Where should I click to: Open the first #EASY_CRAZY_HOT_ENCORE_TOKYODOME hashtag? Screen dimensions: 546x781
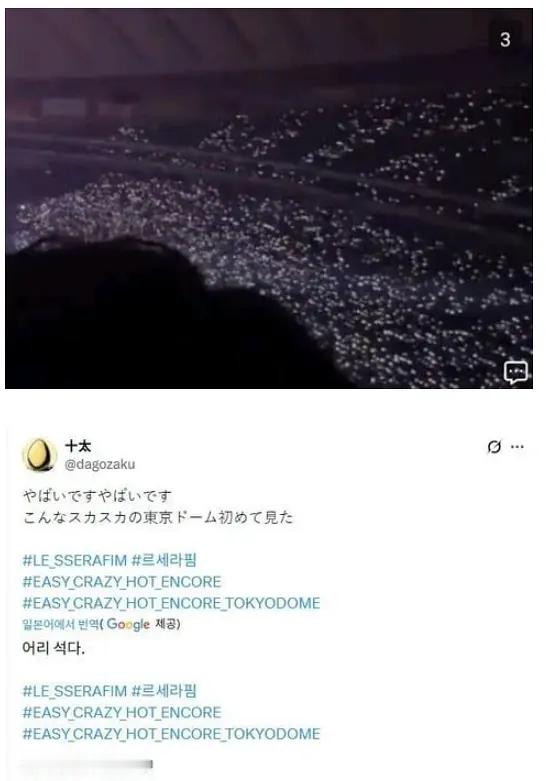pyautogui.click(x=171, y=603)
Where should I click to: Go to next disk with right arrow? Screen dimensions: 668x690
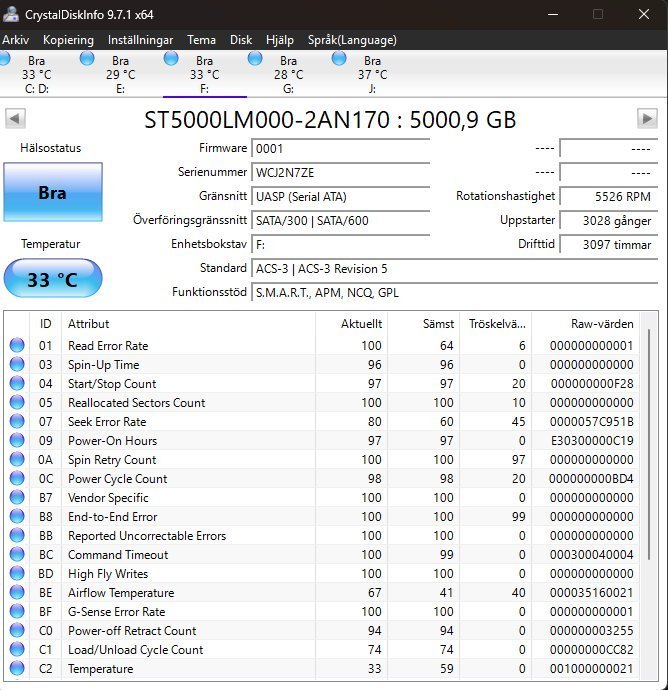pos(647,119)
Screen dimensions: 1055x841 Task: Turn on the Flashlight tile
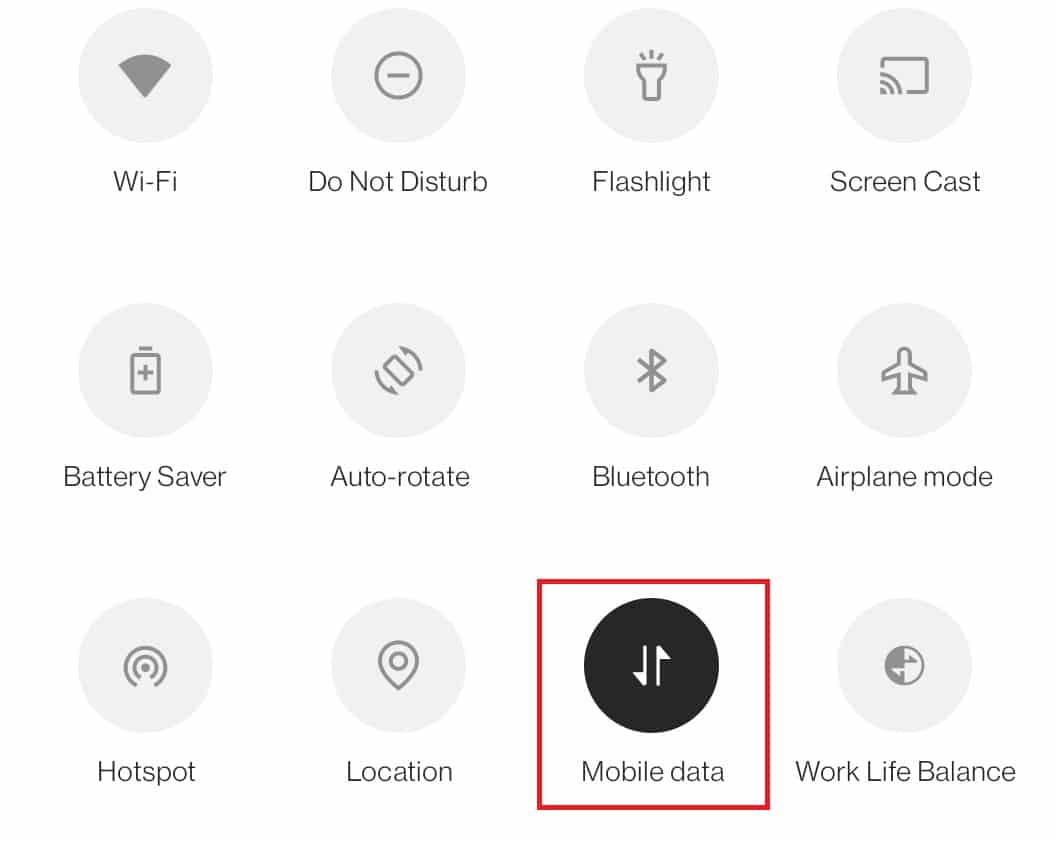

■ ■ ■ ■ ■ ■ ■

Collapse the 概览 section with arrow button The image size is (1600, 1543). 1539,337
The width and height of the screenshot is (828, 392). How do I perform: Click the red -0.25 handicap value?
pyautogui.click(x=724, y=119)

■ ■ ■ ■ ■ ■ ■

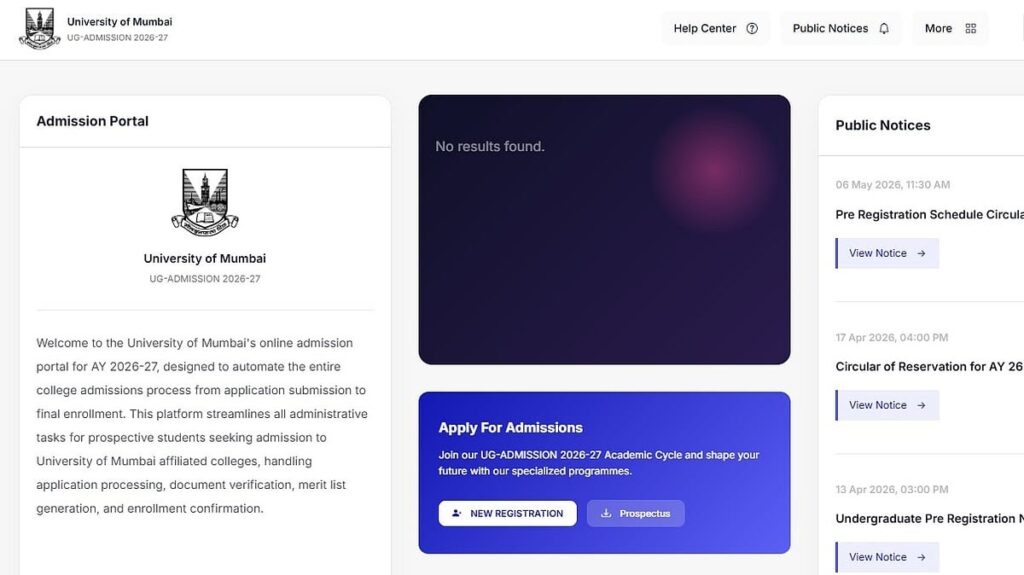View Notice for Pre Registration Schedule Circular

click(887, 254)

■ ■ ■ ■ ■ ■ ■

INSTRUCTIONS TO FOLLOW:
Rewrite the lines starting with the one containing "The width and" and going on through the one containing "pyautogui.click(x=724, y=119)" as a two-column CSV with the columns request and answer. Put one row per request, with each field quoted and any line breaks replaced by spaces.

TASK OUTPUT:
request,answer
"The width and height of the screenshot is (828, 392). How do I perform: Click the red -0.25 handicap value?","pyautogui.click(x=724, y=119)"